MarekKowalski commented 3 years ago

Hi, this is due to the Azure Kinect's coordinate system being different than Kinect v2. The simplest way to change it is to perform calibration using the markers in the docs section. The easiest way to do this would be:

Marek

VisionaryMind commented 3 years ago

This is not specifically related to the original issue, but I want to keep it in the AzureKinect branch category. I am attempting to capture timestamps for all frames, and am storing them in an array inside the KinectServer.KinectServer GetStoredFrame method. Unfortunately, when these are streamed to file along with the PLYs, the timestamps appear to start after the recording is stopped. Is there a more appropriate place to capture a timestamp for each frame? I noticed you are storing the current time intFPSUpdateTimer inside OpenGLWindow.cs, however, I would have presumed this happens after the frame is received and GetStoredFrame is invoked. If you have a moment, please let me know what I have missed, as I would very much like to be able to move the depth camera around and know, to the microsecond, when each frame is being captured.

ChristopherRemde commented 3 years ago

I don't know if this helps you, but in the PR #49 I changed the timestamp to be taken directly from the kinect device, rather than the PC it runs on. That could be a bit more accurate.

But please note that this timestamp is not a synchronized global time (e.g. 11:12 AM) but rather a timer which starts when the device starts it capture (e.g. 5.7192 seconds after the device start.)

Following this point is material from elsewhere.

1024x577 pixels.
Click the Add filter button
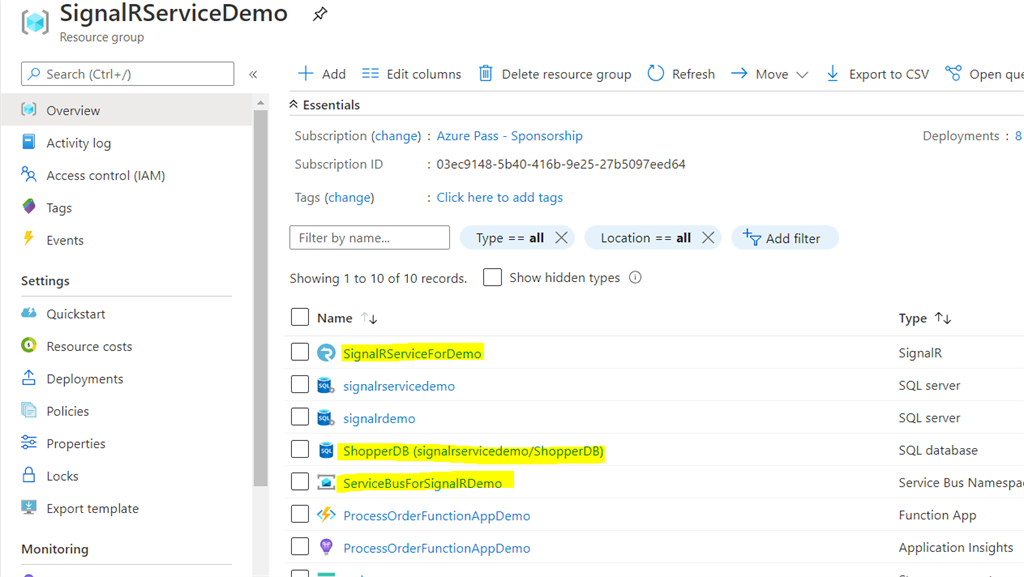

VisionaryMind commented 3 years ago

But please note that this timestamp is not a synchronized global time (e.g. 11:12 AM) but rather a timer which starts when the device starts it capture (e.g. 5.7192 seconds after the device start.)

Yes, I was aware of this caveat, and therefore did not try to work with the device's time. Our workflow uses multiple capture devices (audio, video, LiDAR, depth, DSLR), and everything is being synced to LTC / SMPTE timecode. Even if I were to capture system time and then increment it by the Kinect's timer, I am quite certain it would not be in sync with any other device capturing at the same time. System time is about as close as we have, especially if the devices are on a single system.

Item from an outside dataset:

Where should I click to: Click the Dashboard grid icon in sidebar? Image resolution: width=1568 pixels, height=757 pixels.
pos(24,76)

It sounds to me that the answer here is to feed an LTC timesync into the Kinect's audio stream. Do you implement such a stream anywhere in your code? I did not see a feature to capture audio, but Kinect has 360-degree spatial capability, and it might be quite novel to use it, should multiple "clusters" of Kinects be implemented for parallel volumetric capture.

I will be happy to move this in to the feature request section, should you feel it is something worth pursuing. Most of our code is written in Python, so if you have any CPP/C# snippets of examples lying around that implements such a feature, please let me know. Thank you for your time!

MarekKowalski commented 3 years ago

The app does not read the audio stream anywhere in the code unfortunately and I don't think I have any snippets of such code laying around. I feel that an alternative solution for you might be to synchronize the devices using an external trigger as discussed here. You could have the trigger pulse generated at a precise time, which would provide you with the frame's timestamp.